[DOCUMENT TEXT]
Replies from: zeshen
comment by zeshen · 2024-04-27T12:09:55.899Z · LW(p) · GW(p)

Definitely. Also, my incorrect and exaggerated model of the community is likely based on the minority who have a tendency of expressing those comments publicly, against people who might even genuinely deserve those comments. 

comment by Vladimir_Nesov · 2024-04-26T06:32:32.638Z · LW(p) · GW(p)

There is enough pre-training text data [LW(p) · GW(p)] for $0.1-$1 trillion of compute, if we merely use repeated data and don't overtrain (that is, if we aim for quality, not inference efficiency). If synthetic data from the best models trained this way can be used to stretch raw pre-training data even a few times, this gives something like square of that more in useful compute, up to multiple trillions of dollars.

Issues with LLMs start at autonomous agency, if it happens to be within the scope of scaling and scaffolding. They are thinking too fast, about 100 times faster than humans, and there are as many instances as there is compute. Resulting economic and engineering and eventually research activity will get out of hand. Culture isn't stable, especially for minds fundamentally this malleable developed under unusual and large economic pressures. If they are not initially much smarter than humans and can't get a handle on global coordination, culture drift, and alignment of superintelligence, who knows what kinds of AIs they end up foolishly building within a year or two.

Replies from: avturchin
comment by avturchin · 2024-04-26T11:56:08.024Z · LW(p) · GW(p)

LLMs now can also self-play in adversarial word games and it increases their performance https://arxiv.org/abs/2404.10642 

comment by Thomas Kwa (thomas-kwa) · 2024-04-25T23:09:49.095Z · LW(p) · GW(p)
[/DOCUMENT TEXT]
[DATA BELOW]
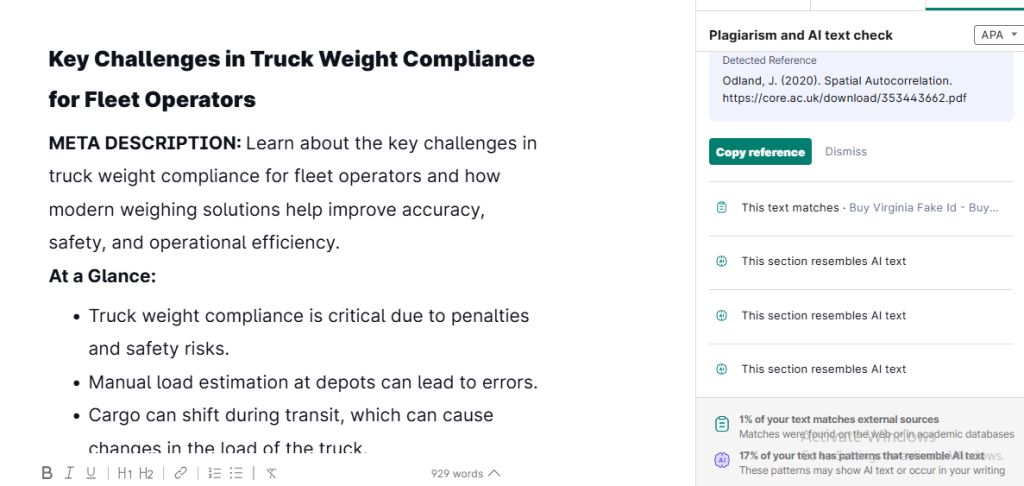Click the Copy reference button
Image resolution: width=1024 pixels, height=486 pixels.
tap(760, 152)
[/DATA BELOW]
▸ **ACTION ITEM A**:
Repeat the part of the comment thread between "Definitely. Also, my" and "deserve those comments.", inclusive.
▸ **ACTION ITEM B**:
In the comment thread, about how much faster than humans are LLMs said to think?
The data is separate material with no connection to the comment thread.

▸ **ANSWER SPACE A**:
Definitely. Also, my incorrect and exaggerated model of the community is likely based on the minority who have a tendency of expressing those comments publicly, against people who might even genuinely deserve those comments.

▸ **ANSWER SPACE B**:
About 100 times faster than humans.